CAPÍTULO XI: De la muerte del cuerpo político

Tal es la pendiente natural e inevitable de los gobiernos mejor constituidos. Si Esparta y Roma han perecido, ¿qué Estado puede tener la esperanza de durar siempre?

Si queremos formar una institución duradera no pensemos en hacerla eterna. Para tener éxito no se debe intentar lo imposible ni pretender dar a las obras de los hombres una solidez que las cosas humanas no admiten.

El cuerpo político, lo mismo que el cuerpo del hombre, comienza a morir desde el nacimiento, y lleva en si mismo las causas de su destrucción. Pero uno y otro pueden tener una constitución más o menos robusta y apropiada para conservarla más o menos tiempo. La constitución del hombre es la obra de la Naturaleza: la del Estado, la del Arte. No depende de los hombres el prolongar su propia vida; pero sí, en cambio, el prolongar la del Estado tanto como es posible, dándole la mejor constitución que pueda tener. El más perfectamente constituido morirá, pero siempre más tarde que otro, si ningún accidente imprevisto ocasiona su muerte antes de tiempo.

El principio de la vida política está en la autoridad soberana. El poder legislativo es el corazón del Estado; el poder ejecutivo, el cerebro que da movimiento a todas las partes. El cerebro puede sufrir una parálisis y el individuo seguir viviendo, sin embargo. Un hombre se queda imbécil y vive; mas en cuanto el corazón cesa en sus funciones, el animal muere.

No es por las leyes por lo que subsiste el Estado, sino por el poder legislativo. La ley de ayer no obliga hoy; pero el consentimiento tácito se presume por el silencio, y el soberano está obligado a confirmar incesantemente las leyes que no deroga, pudiendo hacerlo. Todo lo que se ha declarado querer una vez lo quiere siempre, a menos que lo revoque.

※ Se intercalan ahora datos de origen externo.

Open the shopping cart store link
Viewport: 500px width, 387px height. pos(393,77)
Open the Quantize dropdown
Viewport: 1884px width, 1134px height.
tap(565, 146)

¿Por qué, pues, se tiene tanto respeto a las leyes antiguas? Por esto mismo. Se debe creer que sólo la excelencia de las voluntades antiguas ha podido conservarlas tanto tiempo: si el soberano no las hubiese reconocido constantemente beneficiosas, las hubiese revocado mil veces. He aquí por qué, lejos de debilitarse las leyes, adquieren sin cesar una fuerza nueva en todo Estado bien constituido; el prejuicio de la antigüedad las hace cada día más venerables, mientras que dondequiera que las leyes se debilitan al envejecer es prueba de que no hay poder legislativo y de que el Estado no vive ya.